Studying Tough-to-Examine Disease by Using Brain Cells Made from Stem Cells

Diseases that are hard to study, such as Alzheimer’s, schizophrenia, and autism can be examined more safely and effectively thanks to an innovative new method for making mature brain cells from reprogrammed skin cells. Gong Chen, the Verne M. William Chair in Life Sciences and professor of biology at Penn State University and the leader of the research team that designed this method said this: “The most exciting part of this research is that it offers the promise of direct disease modeling, allowing for the creation, in a Petri dish, of mature human neurons that behave a lot like neurons that grow naturally in the human brain.”

Chen’s method could lead to customized treatment for individual patients that are based on their own genetic and cellular profile. Chen explained it this way: “Obviously we do not want to remove someone’s brain to experiment on, so recreating the patient’s brain cells in a Petri dish is the next best thing for research purposes and drug screening.”

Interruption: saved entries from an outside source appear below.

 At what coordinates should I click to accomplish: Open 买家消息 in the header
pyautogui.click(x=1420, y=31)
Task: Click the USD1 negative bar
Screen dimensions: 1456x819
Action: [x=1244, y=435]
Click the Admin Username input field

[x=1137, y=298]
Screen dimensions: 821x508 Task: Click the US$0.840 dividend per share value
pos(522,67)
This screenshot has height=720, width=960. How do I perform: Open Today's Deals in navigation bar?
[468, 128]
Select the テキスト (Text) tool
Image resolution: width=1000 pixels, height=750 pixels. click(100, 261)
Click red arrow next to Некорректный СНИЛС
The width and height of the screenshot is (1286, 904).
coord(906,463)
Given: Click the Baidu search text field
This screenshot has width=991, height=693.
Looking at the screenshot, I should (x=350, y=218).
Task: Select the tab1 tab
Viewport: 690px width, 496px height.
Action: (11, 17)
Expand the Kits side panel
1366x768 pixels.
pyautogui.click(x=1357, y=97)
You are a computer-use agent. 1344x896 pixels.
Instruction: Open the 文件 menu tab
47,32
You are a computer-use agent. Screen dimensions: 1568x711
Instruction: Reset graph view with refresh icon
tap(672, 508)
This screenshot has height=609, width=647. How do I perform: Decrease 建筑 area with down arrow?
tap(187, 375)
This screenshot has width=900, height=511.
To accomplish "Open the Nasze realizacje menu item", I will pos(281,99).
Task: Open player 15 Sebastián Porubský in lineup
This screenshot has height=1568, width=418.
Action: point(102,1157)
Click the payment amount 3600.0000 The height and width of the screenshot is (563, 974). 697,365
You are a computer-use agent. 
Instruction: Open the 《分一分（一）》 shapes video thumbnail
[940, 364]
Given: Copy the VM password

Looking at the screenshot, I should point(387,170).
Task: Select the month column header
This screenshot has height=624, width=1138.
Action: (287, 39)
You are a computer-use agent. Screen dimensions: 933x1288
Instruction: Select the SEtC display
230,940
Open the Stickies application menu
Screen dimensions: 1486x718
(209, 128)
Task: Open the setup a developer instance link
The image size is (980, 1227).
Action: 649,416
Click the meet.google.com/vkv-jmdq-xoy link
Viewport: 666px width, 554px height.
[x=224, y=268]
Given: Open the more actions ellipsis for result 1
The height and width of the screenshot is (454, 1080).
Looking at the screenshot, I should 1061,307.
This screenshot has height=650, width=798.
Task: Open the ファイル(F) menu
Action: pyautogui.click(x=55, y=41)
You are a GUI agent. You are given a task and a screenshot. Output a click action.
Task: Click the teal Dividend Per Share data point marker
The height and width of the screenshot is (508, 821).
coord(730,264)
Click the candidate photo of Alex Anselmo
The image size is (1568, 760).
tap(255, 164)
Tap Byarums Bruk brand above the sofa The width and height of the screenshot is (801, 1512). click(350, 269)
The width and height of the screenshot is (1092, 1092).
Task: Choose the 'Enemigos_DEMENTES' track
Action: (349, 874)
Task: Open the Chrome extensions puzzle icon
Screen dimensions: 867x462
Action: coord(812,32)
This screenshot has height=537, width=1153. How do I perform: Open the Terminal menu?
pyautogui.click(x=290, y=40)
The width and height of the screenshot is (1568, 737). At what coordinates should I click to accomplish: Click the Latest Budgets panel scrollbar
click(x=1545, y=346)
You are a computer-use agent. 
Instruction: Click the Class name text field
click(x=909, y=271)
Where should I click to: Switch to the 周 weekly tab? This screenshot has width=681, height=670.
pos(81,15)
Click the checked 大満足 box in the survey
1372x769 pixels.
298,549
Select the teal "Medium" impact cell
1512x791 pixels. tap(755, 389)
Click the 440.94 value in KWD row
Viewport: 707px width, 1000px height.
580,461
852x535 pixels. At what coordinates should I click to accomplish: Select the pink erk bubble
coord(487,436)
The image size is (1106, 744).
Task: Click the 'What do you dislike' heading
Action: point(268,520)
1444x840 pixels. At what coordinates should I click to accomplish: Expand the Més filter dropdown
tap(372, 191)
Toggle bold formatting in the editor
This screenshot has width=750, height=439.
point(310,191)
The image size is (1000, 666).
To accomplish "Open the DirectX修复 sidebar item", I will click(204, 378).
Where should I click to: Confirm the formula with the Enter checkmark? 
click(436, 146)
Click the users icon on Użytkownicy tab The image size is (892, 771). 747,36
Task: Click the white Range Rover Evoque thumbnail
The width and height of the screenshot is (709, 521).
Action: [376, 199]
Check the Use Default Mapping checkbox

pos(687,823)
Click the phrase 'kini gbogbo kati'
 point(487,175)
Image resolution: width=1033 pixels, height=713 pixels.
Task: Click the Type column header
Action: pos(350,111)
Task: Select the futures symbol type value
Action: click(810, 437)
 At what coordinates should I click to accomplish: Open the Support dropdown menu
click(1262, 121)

In previous work, scientists at the University of Wisconsin in James Thomson’s laboratory and in Shinya Yamanaka’s laboratory at Kyoto University in Kyoto, Japan discovered a way to reprogram adult cells into pluripotent stem cells. Such stem cells are called induced pluripotent stem cells or iPSCs. To make iPSCs, scientists infect adult cells with genetically engineered viruses that introduce four specific genes (OCT4, SOX2, KLF4 and cMYC for those who are interested). These genes encode transcription factors, which are proteins that bind to DNA or to the machinery that directly regulates gene expression.  These transcription factors turn on those genes (e.g., OCT4, NANOG, REX1, DNMT3β and SALL4, and OCT4) that induce pluripotency, which means the ability to form any adult cell type.  Once in the pluripotent state, iPSCs can be cultured and grown life embryonic stem cells and can differentiate into adult cell types and tissues.

As Chen explained, “A pluripotent stem cell is a kind of blank slate.”  Chen continued, “During development, such stem cells differentiate into many diverse specialized cell types, such as a muscle cell, a brain cell, or a blood cell.  So, after generating iPSCs from skin cells, researchers then can culture them to become brain cells, or neurons, which can be studies safely in a Petri dish.”

Chen’s team invented a protocol to differentiate iPSCs into mature human neurons much more effectively than previous protocols.  This generates cells that behave neurons in our own brains and can be used to model the individualized disease of a single patient.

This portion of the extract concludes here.